INTRODUCTION TO CLINICAL MEDICINE
8TH EDITION
AUTHOR(S)GARY D. HAMMER; STEPHEN J.
MCPHEE
1
Reference
Ch. 1 — Introduction — Homeostasis, Stress, and Disease
Clinical stem (2–4 sentences)
A 62-year-old man presents with progressive fatigue, mild
orthostatic dizziness, and decreased exercise tolerance over 3
months. Vital signs show a resting tachycardia; labs reveal a
persistently elevated resting cortisol and fasting glucose near
the upper limit of normal. Which pathophysiologic process best
explains his decreased physiologic reserve and emergence of
symptomatic dysfunction under minor stressors?
,Options
A. Failure of negative feedback in a homeostatic axis leading to
allostatic overload
B. Primary loss of organ mass (irreversible loss of functional
parenchyma)
C. Acute cellular injury with necrosis and release of intracellular
enzymes
D. Adaptive metaplasia that increases tissue resilience
Correct answer
A
Rationales
Correct (A): Chronic elevation of stress hormones (eg, cortisol)

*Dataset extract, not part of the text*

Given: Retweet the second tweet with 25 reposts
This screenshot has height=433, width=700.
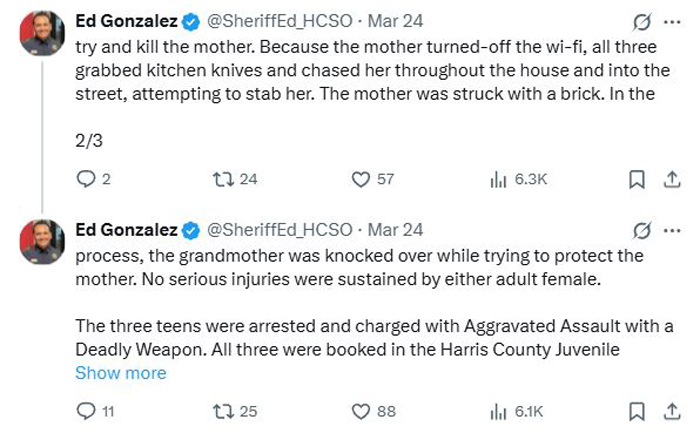Looking at the screenshot, I should point(235,411).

reflects dysregulated homeostasis and produces allostatic load
— cumulative physiologic burden that reduces reserve and
predisposes to symptomatic dysfunction under relatively minor
additional stress. This mechanism links systemic biochemical
changes to reduced adaptability described in the Introduction.
Incorrect (B): Loss of organ mass produces decreased function
but the vignette emphasizes systemic hormonal dysregulation
and gradual loss of reserve rather than primary parenchymal
destruction.
Incorrect (C): Acute necrotic injury is abrupt and associated
with inflammatory markers and enzyme release, not a chronic
hypercortisolemic picture.
Incorrect (D): Metaplasia is an adaptive cellular phenotype
change; it may alter resilience locally but does not explain
,systemic hormonal elevation and generalized decreased
reserve.
Teaching point
Allostatic overload (failed homeostasis) reduces physiologic
reserve and causes systemic vulnerability.
Citation
Hammer, G. D., & McPhee, S. J. (2025). Pathophysiology of
Disease (8th ed.). Chapter 1.
2
Reference
Ch. 1 — Introduction — Cellular Adaptation: Atrophy,
Hypertrophy, Hyperplasia, Metaplasia
Clinical stem (2–4 sentences)
A 55-year-old female smoker develops persistent cough and
hemoptysis. Bronchoscopy shows squamous epithelium
replacing normal pseudostratified ciliated columnar epithelium
in bronchial mucosa. Which mechanistic statement best
explains how this epithelial change modifies subsequent
disease risk?
Options
A. Metaplasia reflects reprogramming of stem/progenitor cells
to a more stress-resistant phenotype but increases malignant
transformation risk.
B. Hypertrophy of epithelial cells increases mucociliary
, clearance and protects against infection.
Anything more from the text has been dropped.